"Stop agli affitti per i fuorisede in questi mesi d'emergenza": gli universitari scrivono al presidente Emiliano

L'appello dell'associazione studentesca 'Up- Università Protagonista': "In un periodo di blocco delle attività lavorative, è un aggravio pesante per le famiglie"

Stop temporaneo agli affitti per gli studenti fuorisede. Una misura necessaria per tante famiglie in ristrettezza a causa del blocco di molte attività per gli ultimi provvedimenti del Governo contenuti nel decreto Coronavirus. A richiederla sono stati gli universitari dell'associazione 'Up-Università protagonista' con una nota inviata al presidente della Regione Puglia, Michele Emiliano.

"Al momento, la Regione Puglia - spiegano - che conta nel suo territorio l’Università degli Studi di Foggia, l’Università degli Studi di Bari, l’Università degli Studi del Salento, la Libera Università Mediterranea e le Accademie di Belle Arti, non prevede misure di salvaguardia per le numerose famiglie nel cui nucleo familiare sono presenti studenti con status di 'fuori sede', ubicati comunque in territorio pugliese, che al momento non usufruiscono della locazione stessa, risultando in un ulteriore aggravio in una situazione economica piuttosto precaria". Da qui la richiesta di annullare il pagamento degli affitti per due mesi, da marzo ad aprile, anche se si riservano di chiedere una proroga se il periodo di emergenza dovesse proseguire con un nuovo decreto.

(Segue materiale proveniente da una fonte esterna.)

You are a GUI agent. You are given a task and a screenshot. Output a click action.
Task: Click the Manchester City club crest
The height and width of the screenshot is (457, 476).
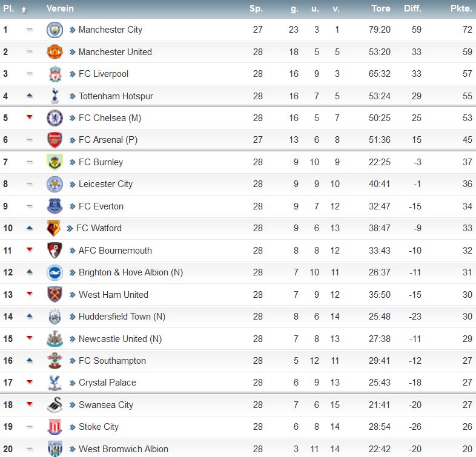tap(55, 30)
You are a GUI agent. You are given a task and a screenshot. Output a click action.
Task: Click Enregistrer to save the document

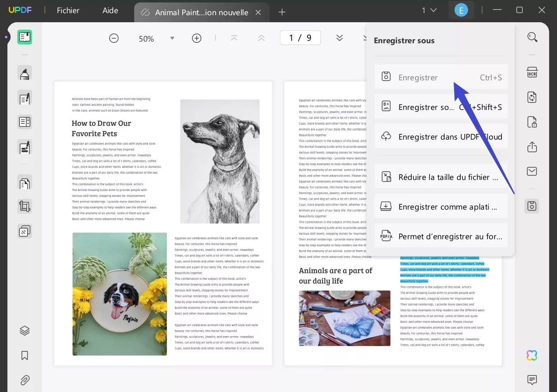(x=418, y=77)
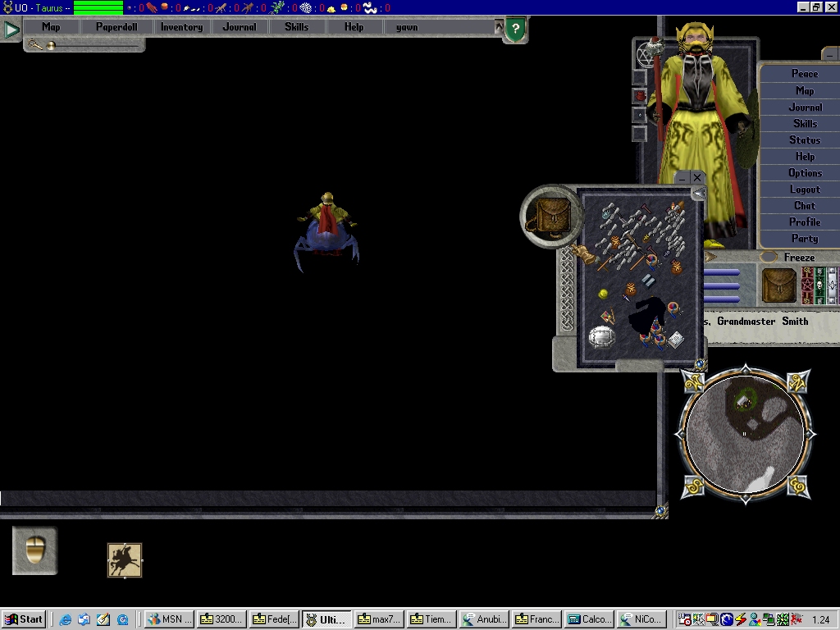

"Apprendiamo inoltre dalla sua pagina personale Facebook che la Regione Puglia ha previsto uno stanziamento di 23 milioni di euro al fine di sopperire alle difficoltà economica per il pagamento di affitti, un encomiabile gesto di solidarietà per garantire le esigenze di tutti - aggiungono - In questo scenario, chiediamo che gli studenti universitari non siano dimenticati". D'altronde nonostante la situazione di emergenza, le tasse universitarie continuano a essere pagate - "seppur adeguatamente rinviate di qualche mese" ricordano - anche perché gli Atenei hanno previsto un sistema di lezioni a distanza, usufruibili attraverso il computer. Gli studenti hanno quindi lasciato le loro case da fuorisede e sono per la maggior parte tornati nei loro comuni di residenza per affrontare insieme alla propria famiglia la quarantena.

"A supporto di tale richiesta, citiamo anche l’articolo 1464 del Codice Civile, secondo cui la prestazione in oggetto, ovvero il canone mensile, può essere affetto da riduzione poiché il conduttore non è in grado di usufruire di tale beneficio date le restrittive misure attuate dai suddetti decreti - conclude l'appello - Comprendiamo come questa richiesta preveda un contingente impegno economico a carico della Regione Puglia, ma riteniamo che sia quanto mai essenziale provvedere ad attuare queste misure per alleggerire la morsa finanziaria che in questi giorni ricade sulle famiglie pugliesi".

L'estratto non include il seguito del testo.